No es ninguna novedad pero, lo confieso, soy miedicas. Paso doble llave a la puerta cada vez que entro en casa, aunque sea solo para cambiarme, y evito volver sola por la noche. Y, cuando lo hago, agarro tan fuerte el teléfono que le concedo una capacidad protectora que le queda grande. Lleve paraguas, carpeta o, incluso, un ordenador bajo el brazo, esa llamada no falla: al otro lado de la línea, mi madre.

En una reciente comida con una amiga con la que, además de ausencia de horarios, comparto temores, concluimos que, cuando la jornada de trabajo se extiende y decidimos que no podemos gastarnos lo ganado en un taxi, hacemos la misma llamada porque no hay otra posible. Esa generosidad de las madres, ese tú primero y ya veremos que pasa con mis horas de sueño, es casi una ilusión. Y es que hay mil formas de coger el teléfono, pero todas implican sacrificio: trabajos a medias o dobles trabajos, carreras a la cocina cuando ellas engullirían cualquier cosa, el libro infantil en lugar del de adultos, Disney sin París… Cambian las formas pero el gesto es el mismo. La frase de un antiguo compañero de trabajo se vuelve enorme: “El día que pierdes a tu madre, pierdes doble. A la ausencia de un ser querido, se le suma ese miedo egoísta de saber que no volverás a tener un apoyo incondicional”.

El tiempo pasa. De las caídas va uno intentando levantarse solo.
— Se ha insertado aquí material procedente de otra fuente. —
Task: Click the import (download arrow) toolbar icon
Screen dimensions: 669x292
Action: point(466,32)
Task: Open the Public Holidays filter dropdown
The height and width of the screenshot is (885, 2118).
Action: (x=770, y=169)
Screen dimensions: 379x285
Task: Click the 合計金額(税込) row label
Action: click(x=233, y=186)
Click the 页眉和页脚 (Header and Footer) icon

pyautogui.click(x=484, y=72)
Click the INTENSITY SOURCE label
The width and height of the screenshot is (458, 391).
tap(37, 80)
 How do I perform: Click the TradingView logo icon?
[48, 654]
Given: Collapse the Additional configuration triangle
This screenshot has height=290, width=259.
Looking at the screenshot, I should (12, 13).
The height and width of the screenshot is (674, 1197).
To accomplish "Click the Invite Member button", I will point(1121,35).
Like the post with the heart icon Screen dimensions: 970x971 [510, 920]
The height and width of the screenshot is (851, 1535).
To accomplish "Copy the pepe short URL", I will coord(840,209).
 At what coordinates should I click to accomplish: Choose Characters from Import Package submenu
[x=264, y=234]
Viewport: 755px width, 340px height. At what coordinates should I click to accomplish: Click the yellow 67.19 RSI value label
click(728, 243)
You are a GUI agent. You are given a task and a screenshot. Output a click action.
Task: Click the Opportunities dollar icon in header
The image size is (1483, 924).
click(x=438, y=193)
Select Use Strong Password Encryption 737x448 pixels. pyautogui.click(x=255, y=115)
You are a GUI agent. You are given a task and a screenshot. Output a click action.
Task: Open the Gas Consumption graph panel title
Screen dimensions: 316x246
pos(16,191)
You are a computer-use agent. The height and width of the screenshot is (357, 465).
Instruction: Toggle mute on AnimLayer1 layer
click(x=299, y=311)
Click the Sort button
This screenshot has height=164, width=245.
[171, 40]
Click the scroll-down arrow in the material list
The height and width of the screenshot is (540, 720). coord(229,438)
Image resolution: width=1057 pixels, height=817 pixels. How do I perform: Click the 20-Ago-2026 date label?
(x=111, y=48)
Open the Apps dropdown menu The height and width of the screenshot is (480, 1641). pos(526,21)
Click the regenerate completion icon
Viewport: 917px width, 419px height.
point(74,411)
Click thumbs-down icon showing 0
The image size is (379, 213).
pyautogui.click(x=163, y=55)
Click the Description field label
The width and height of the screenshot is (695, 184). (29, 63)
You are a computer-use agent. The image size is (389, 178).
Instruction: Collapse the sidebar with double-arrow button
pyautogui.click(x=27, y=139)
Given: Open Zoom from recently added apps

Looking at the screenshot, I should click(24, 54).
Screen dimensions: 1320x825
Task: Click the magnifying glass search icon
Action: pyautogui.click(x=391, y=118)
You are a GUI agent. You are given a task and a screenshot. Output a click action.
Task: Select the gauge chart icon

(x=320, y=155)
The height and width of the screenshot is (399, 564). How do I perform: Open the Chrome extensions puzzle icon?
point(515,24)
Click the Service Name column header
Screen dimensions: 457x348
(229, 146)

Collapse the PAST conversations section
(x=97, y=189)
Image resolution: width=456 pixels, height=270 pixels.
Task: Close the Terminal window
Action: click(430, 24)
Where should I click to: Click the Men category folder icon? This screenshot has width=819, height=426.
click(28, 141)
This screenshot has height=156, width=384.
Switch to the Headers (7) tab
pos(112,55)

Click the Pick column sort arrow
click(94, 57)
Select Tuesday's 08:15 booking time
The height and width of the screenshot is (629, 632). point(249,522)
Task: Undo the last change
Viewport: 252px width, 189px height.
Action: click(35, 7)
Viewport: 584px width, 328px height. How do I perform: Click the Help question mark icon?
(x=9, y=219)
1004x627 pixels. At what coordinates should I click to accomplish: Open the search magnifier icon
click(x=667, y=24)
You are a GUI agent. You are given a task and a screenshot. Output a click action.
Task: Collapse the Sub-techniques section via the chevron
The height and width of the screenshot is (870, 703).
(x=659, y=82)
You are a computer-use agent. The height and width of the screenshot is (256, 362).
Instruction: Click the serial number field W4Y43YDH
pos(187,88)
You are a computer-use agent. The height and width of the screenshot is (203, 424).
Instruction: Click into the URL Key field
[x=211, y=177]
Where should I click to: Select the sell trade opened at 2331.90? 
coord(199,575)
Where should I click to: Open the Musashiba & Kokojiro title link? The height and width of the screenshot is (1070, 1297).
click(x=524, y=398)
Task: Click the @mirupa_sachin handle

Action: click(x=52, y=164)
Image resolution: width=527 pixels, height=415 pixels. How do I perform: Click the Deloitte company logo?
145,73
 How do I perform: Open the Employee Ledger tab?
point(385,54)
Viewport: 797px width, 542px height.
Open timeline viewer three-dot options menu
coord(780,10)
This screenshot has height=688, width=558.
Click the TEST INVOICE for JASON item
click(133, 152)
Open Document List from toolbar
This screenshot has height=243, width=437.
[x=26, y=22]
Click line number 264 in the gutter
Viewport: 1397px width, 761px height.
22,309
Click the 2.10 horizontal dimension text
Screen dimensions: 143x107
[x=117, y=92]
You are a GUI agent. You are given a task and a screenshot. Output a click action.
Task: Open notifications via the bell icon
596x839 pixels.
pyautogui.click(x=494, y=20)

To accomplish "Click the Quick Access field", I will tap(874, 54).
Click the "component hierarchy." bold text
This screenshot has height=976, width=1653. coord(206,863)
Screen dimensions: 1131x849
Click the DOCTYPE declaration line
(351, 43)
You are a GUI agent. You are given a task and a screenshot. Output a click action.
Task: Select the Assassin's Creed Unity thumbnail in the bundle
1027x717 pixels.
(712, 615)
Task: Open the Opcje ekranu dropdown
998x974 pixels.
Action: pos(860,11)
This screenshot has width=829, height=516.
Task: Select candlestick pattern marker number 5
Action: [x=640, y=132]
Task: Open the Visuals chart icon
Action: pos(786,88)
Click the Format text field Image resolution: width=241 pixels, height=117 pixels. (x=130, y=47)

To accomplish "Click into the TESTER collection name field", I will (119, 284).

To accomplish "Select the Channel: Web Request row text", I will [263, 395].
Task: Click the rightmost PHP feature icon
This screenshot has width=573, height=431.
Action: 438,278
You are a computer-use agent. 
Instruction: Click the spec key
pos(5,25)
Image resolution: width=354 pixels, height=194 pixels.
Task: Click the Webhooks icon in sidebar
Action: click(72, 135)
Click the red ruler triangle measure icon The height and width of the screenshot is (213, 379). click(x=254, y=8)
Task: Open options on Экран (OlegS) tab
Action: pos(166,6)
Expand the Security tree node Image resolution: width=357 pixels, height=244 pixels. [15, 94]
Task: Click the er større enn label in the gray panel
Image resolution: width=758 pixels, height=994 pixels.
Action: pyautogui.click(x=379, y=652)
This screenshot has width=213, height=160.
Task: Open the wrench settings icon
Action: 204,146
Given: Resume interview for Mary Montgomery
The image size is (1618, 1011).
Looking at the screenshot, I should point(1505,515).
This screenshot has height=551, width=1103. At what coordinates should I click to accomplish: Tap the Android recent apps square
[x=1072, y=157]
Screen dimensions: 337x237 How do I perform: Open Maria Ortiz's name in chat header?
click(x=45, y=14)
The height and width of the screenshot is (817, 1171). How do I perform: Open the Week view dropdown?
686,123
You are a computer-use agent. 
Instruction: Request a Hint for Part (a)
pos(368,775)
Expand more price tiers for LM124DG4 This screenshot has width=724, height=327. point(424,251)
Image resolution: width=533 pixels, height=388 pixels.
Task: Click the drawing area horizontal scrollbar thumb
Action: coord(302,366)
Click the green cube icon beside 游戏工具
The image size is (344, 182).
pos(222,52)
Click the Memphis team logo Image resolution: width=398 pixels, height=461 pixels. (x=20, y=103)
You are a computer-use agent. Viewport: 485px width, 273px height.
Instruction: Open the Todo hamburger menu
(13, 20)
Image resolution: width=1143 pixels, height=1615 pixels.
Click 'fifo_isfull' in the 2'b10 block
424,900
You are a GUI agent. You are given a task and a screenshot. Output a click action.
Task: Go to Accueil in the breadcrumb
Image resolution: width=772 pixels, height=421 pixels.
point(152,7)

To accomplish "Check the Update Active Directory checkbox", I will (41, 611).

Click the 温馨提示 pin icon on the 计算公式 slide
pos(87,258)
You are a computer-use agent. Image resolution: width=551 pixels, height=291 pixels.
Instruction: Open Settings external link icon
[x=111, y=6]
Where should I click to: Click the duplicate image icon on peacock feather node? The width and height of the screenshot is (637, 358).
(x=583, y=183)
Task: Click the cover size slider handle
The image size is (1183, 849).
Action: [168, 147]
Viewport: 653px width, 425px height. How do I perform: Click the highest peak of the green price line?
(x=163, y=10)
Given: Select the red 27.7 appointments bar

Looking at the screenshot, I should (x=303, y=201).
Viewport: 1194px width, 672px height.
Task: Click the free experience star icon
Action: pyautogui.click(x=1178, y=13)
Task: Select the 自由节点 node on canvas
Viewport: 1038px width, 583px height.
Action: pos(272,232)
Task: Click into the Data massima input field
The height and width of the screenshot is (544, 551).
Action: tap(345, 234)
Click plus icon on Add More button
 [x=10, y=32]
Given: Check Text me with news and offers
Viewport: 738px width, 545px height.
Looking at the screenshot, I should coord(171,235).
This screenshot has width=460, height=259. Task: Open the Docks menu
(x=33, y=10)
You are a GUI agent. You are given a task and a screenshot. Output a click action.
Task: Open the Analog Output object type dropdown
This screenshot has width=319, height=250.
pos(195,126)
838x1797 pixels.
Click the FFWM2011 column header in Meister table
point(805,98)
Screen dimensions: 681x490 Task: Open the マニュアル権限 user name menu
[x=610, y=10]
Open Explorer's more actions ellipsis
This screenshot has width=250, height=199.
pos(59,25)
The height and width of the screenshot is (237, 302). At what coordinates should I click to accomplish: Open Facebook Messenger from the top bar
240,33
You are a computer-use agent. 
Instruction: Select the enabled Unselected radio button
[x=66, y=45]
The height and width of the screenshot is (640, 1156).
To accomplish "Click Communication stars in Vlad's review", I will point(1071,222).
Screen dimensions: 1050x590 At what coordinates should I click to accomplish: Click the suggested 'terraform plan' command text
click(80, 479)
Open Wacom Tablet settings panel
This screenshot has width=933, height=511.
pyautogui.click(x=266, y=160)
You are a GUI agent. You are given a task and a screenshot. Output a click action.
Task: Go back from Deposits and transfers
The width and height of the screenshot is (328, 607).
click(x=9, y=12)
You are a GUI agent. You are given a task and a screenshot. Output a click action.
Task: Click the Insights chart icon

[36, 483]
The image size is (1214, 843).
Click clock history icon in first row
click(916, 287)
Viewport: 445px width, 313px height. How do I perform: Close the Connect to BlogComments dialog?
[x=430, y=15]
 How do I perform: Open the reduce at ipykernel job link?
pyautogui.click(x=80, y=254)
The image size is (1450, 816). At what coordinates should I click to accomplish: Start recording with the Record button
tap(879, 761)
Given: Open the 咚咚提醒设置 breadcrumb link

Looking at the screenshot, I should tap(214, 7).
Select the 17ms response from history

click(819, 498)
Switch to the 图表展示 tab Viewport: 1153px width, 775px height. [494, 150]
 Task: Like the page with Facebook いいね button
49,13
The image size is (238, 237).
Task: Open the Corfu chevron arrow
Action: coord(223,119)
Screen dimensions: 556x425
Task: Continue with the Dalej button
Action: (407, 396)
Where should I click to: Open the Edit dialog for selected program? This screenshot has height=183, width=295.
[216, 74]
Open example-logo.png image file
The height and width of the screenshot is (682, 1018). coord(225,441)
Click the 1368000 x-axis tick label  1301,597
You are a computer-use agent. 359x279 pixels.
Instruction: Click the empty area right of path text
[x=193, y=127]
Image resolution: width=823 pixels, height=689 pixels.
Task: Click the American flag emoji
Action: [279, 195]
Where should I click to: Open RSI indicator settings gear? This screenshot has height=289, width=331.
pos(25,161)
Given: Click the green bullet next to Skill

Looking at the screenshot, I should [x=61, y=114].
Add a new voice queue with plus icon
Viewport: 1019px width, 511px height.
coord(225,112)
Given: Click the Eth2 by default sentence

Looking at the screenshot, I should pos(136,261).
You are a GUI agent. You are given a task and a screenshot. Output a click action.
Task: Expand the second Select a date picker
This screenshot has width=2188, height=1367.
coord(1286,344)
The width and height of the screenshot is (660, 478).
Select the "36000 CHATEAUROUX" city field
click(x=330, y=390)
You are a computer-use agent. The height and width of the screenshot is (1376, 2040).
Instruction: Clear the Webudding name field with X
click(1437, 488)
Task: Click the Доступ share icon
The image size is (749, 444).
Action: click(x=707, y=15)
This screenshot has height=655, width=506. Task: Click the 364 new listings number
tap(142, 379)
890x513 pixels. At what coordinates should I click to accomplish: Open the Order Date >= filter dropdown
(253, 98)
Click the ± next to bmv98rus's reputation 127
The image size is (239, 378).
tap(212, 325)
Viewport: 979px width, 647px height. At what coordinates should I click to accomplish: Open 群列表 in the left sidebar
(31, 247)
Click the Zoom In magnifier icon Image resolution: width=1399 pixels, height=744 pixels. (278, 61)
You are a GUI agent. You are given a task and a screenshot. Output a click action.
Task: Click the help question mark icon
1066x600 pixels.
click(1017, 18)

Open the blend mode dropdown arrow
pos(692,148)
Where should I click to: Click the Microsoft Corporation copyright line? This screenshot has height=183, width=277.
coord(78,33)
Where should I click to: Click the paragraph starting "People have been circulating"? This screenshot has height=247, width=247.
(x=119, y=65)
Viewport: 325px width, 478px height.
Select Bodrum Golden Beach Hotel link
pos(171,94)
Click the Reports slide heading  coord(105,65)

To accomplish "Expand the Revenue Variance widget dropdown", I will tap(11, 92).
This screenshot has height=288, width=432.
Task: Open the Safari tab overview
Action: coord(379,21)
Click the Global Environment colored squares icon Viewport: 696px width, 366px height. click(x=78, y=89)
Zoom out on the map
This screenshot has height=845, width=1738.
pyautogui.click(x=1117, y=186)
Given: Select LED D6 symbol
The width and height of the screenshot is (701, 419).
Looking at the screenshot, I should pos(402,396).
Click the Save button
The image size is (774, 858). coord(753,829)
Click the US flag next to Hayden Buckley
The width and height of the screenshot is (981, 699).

Solo, y en silencio,  que sin un círculo alrededor parece que se yergue uno con más soltura. Ellas pueden empezar a conjugar el verbo priorizar de forma diferente, pero siguen ahí para cuando las necesitas. Y no hay nada que valga más que las manos que se extienden cuando la escalada se inicia en solitario: todos, en algún momento, necesitamos a alguien.

Este es, para las dos patas de este blog, un fin de semana de celebración. Por partida doble. Distintos años, pero mismo mes, mismo día. Hablamos de madres porque las nuestras cumplen años y hay una palabra tan o más apropiada que felicidades: gracias, muchas gracias por tanto.

Infancia robada

Parque infantil

Eran las 15.05 horas y se preparaba para comer. Sobre la mesa, el plato que recalentó en el microondas por las prisas y el mando de la caja tonta. Le llamaba así cuando sus hijos se abalanzaban uno sobre el otro como si estuviesen poseídos para alcanzarlo: sonrió al pensar en aquella vez que la mayor lo escondió en la lavadora y lo vieron dando vueltas sobre la ropa. “¡Y nunca le descubrimos los pies!”, les dijo. A puerta cerrada, bromearon, a puerta abierta, no hubo mando (ni televisión) en una buena temporada: el día que le levantaron el castigo, lo hicieron para todos.

Primer contacto. Era una de esas noticias que le obligaban a hacer zapeo. De las que siempre hacían que se le atragantase la comida, pero conseguían su atención. Un no querer saber, pero mirar de reojo. Una sensación que se terminó el día en que encontró las cámaras en su rellano y no en la pantalla.

“Una de las cosas más afortunadas que te pueden suceder en la vida es tener una infancia feliz”. La frase le cayó encima. La leyó por primera vez cuando no sabía que tenía, pero lo tenía, todo el tiempo del mundo para sumergirse en otras vidas. Las novelas policíacas aportaban esa adrenalina que le faltaba al día pero, aquella vez, Agatha Christie le tendió una reflexión en lugar de una distracción. La alejó de esa evasión que perseguía cuando cambiaba de canal. “¿Cómo prevenirles de los monstruos sin robarles la ingenuidad?”. Así debieron nacer los cuentos, pensó. Solo un problema: los malos siempre se encuentran de puertas para afuera.

No abrir a desconocidos. No aceptar sus caramelos. No irse con ellos. Mirada sobre el televisor y cabeza en dos pisos más abajo: todos los consejos dados hablaban de extraños. Los de su vecina seguro que también. Subió el volumen y comprobó que, una vez más, las pesquisas policiales investigaban el entorno más próximo al niño. Ese que debería ser refugio para ahuyentar las pesadillas y que la infancia sobreviva: hacerles mirar con desconfianza a los suyos y al mundo que les rodea es convertirlos en adultos demasiado pronto.